Prime minister Teresa May calls surprise general election

The Times, 19 April 2017.

Theresa May is on course to win a majority of more than 100 in a June snap election, with Labour’s pro-Brexit voters deserting Jeremy Corbyn, according to polling data for The Times.

The prime minister ripped up her promise not to hold an election before 2020 yesterday. In a surprise announcement on the steps of Downing Street, she urged voters to hand her a Brexit mandate before formal talks with Brussels began.

The pound surged to a six-month high as the markets bet on the prospect of a softer Brexit, with experts claiming that a bigger majority would leave Mrs May less exposed to “right-wing factions” within her party.

Today the prime minister will begin a seven-week campaign with an attack on Mr Corbyn’s leadership at prime minister’s questions before a Commons vote that clears the way for a general election on June 8. Britain’s third national poll in as many years looks certain to bring a political realignment.

Mr Corbyn welcomed the election announcement, saying: “Labour will be offering the country an effective alternative to a government that has failed to rebuild the economy, delivered falling living standards and damaging cuts to our schools and NHS.” The party looked forward to showing how it would “stand up for the people of Britain”.

Mrs May pitched her message to disaffected Labour voters, however, as she asked them to increase her working majority of 17. “Our opponents believe, because the government’s majority is so small, that our resolve will weaken and that they can force us to change,” she said.

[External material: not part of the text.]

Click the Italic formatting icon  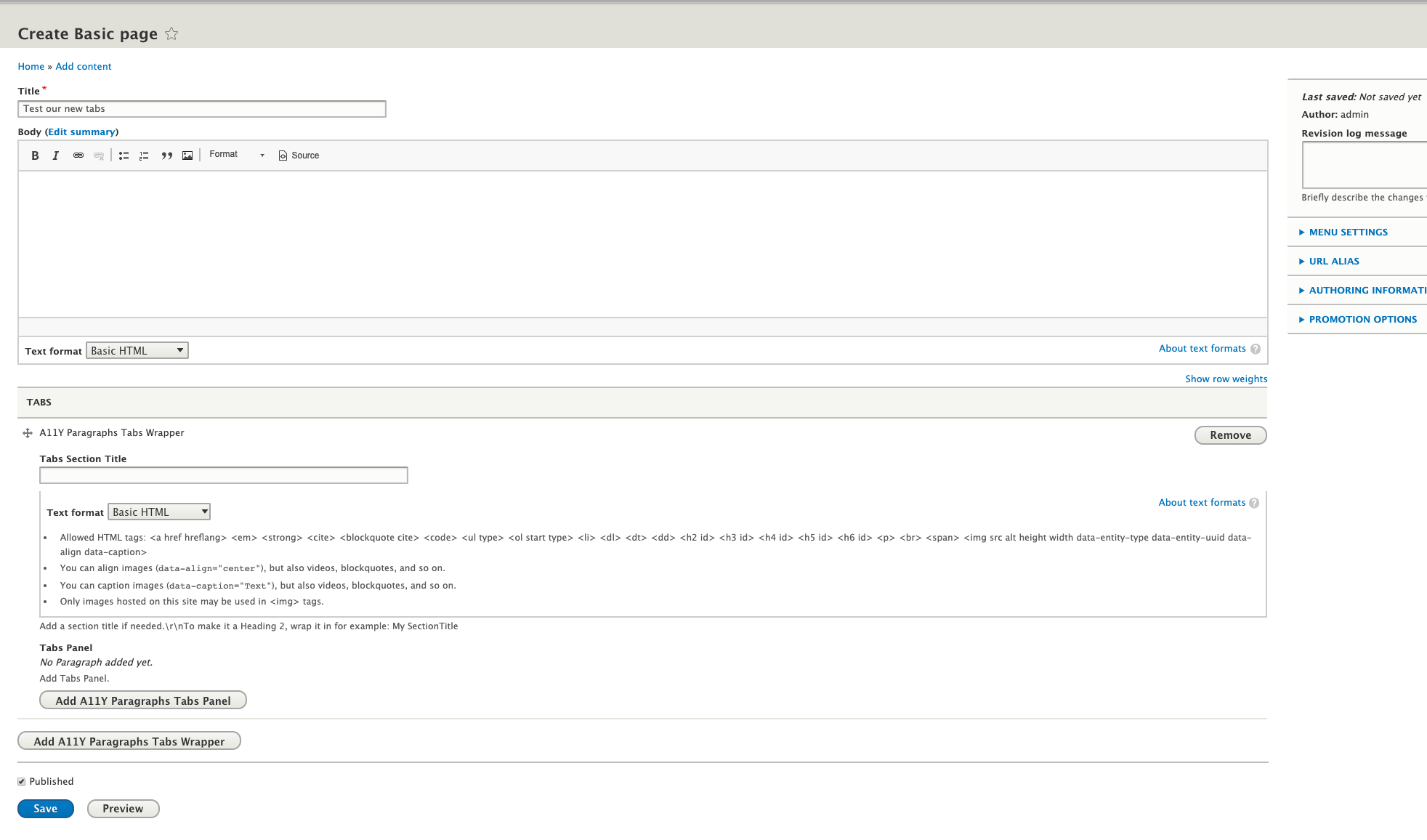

This morning she told the BBC’s Today programme that even if she succeeds in increasing her majority in the Commons there would still be room to debate the terms of Brexit.

She denied that she wanted to suffocate dissent, adding: “As we go through parliament with Brexit we will of course be challenged and there will of course be debate. But what the British people want is for the government to deliver on the vote they gave to leave the European Union, and that’s what we will do.”

Without a snap election, Mrs May said that “political game-playing” in Westminster would continue, with EU negotiations reaching their “most difficult stage” in the run-up to the previously scheduled 2020 vote. “Division in Westminster will risk our ability to make a success of Brexit, and it will cause damaging uncertainty and instability to the country,” she said, adding that the period before formal talks offered a “one-off” chance to settle the country’s future.